Exercise prompt: Repeat the rows word for word, starting with the line that contains "Identify the location of header-actions: 用户" and going on through the line that contains "coordinates (556, 516).".

-- Opening Marker --

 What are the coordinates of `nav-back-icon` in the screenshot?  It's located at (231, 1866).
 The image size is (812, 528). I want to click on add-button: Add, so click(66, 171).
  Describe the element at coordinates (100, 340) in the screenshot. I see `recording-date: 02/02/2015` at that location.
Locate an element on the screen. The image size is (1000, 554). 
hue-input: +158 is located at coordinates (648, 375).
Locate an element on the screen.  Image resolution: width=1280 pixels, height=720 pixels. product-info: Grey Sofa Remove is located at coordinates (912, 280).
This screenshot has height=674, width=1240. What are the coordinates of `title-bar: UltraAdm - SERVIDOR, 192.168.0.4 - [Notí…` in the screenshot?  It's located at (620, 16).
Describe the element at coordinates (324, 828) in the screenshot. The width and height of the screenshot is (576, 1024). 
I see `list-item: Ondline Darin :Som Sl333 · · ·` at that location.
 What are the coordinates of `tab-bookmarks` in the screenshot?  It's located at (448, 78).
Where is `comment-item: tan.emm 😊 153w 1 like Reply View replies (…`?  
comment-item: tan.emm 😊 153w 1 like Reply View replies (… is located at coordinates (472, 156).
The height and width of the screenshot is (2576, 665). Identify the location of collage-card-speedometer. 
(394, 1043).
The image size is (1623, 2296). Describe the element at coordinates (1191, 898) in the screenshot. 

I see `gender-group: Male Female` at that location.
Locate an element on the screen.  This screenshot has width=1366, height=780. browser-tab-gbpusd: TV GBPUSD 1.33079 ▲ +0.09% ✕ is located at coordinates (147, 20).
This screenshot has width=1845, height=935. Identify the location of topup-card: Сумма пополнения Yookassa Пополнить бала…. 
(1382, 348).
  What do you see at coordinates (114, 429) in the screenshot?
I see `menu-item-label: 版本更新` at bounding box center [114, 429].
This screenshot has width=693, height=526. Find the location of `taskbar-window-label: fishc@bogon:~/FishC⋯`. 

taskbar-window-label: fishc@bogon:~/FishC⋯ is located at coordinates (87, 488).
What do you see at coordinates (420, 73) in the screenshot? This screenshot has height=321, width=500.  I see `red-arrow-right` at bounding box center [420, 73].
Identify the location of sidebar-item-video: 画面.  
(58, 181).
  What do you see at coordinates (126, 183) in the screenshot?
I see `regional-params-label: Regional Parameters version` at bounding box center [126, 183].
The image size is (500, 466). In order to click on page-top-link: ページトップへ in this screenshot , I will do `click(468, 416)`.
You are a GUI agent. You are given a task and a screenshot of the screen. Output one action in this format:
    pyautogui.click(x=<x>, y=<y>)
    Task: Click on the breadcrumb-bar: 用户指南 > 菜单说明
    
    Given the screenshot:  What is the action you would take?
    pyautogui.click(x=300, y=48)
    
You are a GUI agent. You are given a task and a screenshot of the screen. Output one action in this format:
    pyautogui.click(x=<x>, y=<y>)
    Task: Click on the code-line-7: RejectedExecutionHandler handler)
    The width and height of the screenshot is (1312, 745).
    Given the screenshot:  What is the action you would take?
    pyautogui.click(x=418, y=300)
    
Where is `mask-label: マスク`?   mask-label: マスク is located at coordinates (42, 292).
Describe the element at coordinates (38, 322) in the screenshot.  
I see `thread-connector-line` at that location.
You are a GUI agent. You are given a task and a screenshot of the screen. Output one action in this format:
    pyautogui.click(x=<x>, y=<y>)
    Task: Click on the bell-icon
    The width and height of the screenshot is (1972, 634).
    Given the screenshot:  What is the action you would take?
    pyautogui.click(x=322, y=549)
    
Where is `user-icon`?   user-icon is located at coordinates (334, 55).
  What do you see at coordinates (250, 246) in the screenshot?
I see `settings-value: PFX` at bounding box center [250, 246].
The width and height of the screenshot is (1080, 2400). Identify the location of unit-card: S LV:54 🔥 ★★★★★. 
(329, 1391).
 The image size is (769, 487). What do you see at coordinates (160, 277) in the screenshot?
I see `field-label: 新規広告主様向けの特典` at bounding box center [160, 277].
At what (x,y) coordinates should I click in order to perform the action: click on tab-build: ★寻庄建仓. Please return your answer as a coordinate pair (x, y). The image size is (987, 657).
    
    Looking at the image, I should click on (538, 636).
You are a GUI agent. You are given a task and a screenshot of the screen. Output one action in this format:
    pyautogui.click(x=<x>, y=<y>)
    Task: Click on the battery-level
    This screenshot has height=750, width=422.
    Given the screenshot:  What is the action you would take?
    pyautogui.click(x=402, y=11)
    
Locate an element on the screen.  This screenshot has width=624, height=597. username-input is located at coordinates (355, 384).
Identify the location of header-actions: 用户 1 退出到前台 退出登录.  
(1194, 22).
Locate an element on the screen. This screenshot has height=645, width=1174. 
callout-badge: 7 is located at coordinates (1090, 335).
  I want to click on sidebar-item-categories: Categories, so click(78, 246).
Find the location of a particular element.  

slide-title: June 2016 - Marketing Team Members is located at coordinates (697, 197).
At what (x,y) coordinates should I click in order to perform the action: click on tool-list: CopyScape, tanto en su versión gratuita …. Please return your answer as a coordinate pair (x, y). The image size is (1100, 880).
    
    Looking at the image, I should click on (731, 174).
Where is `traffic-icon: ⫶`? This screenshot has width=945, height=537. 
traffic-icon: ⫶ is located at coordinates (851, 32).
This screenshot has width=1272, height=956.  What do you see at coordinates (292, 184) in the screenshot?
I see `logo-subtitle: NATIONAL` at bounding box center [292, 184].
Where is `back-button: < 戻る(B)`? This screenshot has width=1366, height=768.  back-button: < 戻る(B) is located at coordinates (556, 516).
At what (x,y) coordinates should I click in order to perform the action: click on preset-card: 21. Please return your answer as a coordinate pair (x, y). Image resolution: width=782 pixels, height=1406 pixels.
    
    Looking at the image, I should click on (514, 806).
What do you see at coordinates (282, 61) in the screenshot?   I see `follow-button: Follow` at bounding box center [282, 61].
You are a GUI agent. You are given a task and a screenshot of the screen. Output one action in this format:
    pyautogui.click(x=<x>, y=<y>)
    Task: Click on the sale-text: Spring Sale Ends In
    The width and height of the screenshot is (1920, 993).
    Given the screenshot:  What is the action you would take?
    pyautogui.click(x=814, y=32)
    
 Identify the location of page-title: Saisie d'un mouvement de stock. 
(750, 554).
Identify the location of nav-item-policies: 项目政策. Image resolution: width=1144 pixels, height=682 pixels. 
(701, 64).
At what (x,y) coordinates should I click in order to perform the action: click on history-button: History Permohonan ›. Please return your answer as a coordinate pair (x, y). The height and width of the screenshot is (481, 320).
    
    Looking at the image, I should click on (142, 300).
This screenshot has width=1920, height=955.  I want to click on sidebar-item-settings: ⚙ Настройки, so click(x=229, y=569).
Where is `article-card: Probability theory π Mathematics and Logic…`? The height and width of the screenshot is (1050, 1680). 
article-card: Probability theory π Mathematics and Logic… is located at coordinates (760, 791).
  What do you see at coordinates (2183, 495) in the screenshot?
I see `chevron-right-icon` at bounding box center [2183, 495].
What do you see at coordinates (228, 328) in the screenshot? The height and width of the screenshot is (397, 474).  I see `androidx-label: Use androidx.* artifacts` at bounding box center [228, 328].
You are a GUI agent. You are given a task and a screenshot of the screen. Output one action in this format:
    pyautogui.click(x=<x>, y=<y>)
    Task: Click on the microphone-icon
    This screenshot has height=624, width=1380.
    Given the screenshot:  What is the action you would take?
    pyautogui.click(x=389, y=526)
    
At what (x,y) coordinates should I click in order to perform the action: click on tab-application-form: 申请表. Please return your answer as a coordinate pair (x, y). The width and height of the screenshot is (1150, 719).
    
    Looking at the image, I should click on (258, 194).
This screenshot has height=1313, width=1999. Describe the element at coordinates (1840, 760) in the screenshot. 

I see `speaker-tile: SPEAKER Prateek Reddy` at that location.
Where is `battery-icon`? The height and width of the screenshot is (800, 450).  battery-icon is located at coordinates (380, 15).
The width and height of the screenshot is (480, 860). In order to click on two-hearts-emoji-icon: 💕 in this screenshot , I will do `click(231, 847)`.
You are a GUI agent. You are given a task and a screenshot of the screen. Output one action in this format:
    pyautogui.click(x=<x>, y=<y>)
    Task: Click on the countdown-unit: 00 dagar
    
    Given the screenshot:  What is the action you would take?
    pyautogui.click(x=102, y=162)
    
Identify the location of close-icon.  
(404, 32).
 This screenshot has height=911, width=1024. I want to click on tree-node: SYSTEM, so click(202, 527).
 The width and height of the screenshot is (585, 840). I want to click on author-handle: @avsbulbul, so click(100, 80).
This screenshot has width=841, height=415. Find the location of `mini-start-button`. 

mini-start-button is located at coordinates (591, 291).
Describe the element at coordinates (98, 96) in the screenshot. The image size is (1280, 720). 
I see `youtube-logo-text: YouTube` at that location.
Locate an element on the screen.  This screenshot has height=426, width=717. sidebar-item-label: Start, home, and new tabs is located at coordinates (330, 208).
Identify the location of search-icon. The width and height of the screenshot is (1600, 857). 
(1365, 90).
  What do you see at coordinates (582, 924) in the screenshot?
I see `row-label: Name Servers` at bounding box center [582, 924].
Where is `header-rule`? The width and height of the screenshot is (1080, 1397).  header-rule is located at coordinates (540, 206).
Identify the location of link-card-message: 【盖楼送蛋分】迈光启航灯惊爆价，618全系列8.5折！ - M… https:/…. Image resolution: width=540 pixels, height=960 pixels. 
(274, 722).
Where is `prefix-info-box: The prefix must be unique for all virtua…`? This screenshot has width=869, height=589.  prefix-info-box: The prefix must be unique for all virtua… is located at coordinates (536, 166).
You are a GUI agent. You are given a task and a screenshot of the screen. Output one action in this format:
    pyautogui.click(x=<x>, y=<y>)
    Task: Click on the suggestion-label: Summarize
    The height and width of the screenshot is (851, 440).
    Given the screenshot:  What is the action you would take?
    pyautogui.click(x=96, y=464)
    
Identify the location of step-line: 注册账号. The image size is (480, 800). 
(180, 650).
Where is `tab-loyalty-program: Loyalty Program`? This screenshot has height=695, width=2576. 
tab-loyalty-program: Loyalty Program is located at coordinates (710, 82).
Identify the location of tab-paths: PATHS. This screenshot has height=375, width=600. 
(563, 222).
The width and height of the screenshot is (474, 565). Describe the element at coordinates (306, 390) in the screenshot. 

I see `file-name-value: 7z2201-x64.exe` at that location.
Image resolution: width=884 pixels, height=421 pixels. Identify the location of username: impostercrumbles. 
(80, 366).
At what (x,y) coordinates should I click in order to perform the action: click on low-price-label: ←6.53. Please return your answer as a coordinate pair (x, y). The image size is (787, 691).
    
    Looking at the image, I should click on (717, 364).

-- Closing Marker --

Final answer:
Identify the location of header-actions: 用户 1 退出到前台 退出登录.  
(1194, 22).
Locate an element on the screen. This screenshot has height=645, width=1174. 
callout-badge: 7 is located at coordinates (1090, 335).
  I want to click on sidebar-item-categories: Categories, so click(78, 246).
Find the location of a particular element.  

slide-title: June 2016 - Marketing Team Members is located at coordinates (697, 197).
At what (x,y) coordinates should I click in order to perform the action: click on tool-list: CopyScape, tanto en su versión gratuita …. Please return your answer as a coordinate pair (x, y). The image size is (1100, 880).
    
    Looking at the image, I should click on (731, 174).
Where is `traffic-icon: ⫶`? This screenshot has width=945, height=537. 
traffic-icon: ⫶ is located at coordinates (851, 32).
This screenshot has width=1272, height=956.  What do you see at coordinates (292, 184) in the screenshot?
I see `logo-subtitle: NATIONAL` at bounding box center [292, 184].
Where is `back-button: < 戻る(B)`? This screenshot has width=1366, height=768.  back-button: < 戻る(B) is located at coordinates (556, 516).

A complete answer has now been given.